--- Data records Enclosed Below ---

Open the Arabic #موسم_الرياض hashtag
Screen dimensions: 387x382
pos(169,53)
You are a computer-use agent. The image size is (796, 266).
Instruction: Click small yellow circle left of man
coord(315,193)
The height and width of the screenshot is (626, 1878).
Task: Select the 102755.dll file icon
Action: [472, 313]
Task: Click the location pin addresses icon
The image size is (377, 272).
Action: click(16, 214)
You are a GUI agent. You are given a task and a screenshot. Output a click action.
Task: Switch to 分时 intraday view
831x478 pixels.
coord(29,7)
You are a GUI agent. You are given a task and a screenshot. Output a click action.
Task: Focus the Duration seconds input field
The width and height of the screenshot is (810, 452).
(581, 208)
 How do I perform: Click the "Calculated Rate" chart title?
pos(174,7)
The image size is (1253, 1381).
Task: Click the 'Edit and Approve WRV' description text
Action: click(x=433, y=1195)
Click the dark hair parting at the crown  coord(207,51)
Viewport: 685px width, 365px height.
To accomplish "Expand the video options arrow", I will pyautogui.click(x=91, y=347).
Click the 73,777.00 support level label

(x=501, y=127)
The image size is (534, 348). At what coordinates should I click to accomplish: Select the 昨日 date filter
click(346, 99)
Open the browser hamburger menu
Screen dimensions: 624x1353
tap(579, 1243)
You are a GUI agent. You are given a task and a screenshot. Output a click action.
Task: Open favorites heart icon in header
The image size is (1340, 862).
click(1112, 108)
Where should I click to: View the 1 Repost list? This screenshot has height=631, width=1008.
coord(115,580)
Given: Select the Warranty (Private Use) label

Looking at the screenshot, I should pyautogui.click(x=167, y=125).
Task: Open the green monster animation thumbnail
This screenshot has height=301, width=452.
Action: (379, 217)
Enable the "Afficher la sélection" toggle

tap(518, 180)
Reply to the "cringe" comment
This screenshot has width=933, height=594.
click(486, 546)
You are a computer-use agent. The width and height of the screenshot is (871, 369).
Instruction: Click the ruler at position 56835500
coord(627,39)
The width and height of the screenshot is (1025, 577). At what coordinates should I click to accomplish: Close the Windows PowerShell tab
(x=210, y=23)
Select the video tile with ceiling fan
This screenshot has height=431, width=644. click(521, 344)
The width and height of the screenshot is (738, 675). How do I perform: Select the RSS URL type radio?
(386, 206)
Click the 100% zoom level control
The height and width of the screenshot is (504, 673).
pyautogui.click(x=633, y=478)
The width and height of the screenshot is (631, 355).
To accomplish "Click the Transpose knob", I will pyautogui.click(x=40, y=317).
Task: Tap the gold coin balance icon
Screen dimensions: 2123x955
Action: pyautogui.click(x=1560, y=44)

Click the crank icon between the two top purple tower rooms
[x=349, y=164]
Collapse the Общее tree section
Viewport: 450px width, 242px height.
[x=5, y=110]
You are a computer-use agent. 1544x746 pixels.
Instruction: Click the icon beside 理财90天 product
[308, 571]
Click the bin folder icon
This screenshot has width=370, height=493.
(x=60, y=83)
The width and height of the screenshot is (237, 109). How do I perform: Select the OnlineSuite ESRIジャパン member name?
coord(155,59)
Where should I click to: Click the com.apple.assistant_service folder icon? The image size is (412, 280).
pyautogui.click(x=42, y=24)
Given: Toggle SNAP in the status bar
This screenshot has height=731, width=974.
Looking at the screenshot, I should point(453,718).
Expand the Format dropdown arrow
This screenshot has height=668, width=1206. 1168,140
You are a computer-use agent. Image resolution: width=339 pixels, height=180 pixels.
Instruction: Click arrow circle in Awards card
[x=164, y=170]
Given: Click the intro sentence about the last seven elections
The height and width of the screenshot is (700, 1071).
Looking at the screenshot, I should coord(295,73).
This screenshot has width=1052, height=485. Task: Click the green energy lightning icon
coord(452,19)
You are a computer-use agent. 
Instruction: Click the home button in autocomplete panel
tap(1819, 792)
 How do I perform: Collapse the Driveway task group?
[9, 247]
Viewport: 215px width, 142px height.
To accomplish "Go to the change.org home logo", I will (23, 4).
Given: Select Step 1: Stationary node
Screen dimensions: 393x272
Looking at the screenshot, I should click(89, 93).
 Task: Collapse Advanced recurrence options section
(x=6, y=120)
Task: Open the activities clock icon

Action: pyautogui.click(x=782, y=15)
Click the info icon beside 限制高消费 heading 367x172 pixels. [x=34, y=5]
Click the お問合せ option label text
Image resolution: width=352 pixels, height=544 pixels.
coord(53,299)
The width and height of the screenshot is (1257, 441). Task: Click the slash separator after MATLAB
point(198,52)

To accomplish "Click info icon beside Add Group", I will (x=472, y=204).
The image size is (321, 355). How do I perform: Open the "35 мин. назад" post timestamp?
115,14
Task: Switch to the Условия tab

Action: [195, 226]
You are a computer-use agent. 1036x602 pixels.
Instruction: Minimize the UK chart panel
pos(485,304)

--- End of Enclosed Data records ---

How many lines in the data contain "will"? Answer with the number alone.

Solution for this problem:
4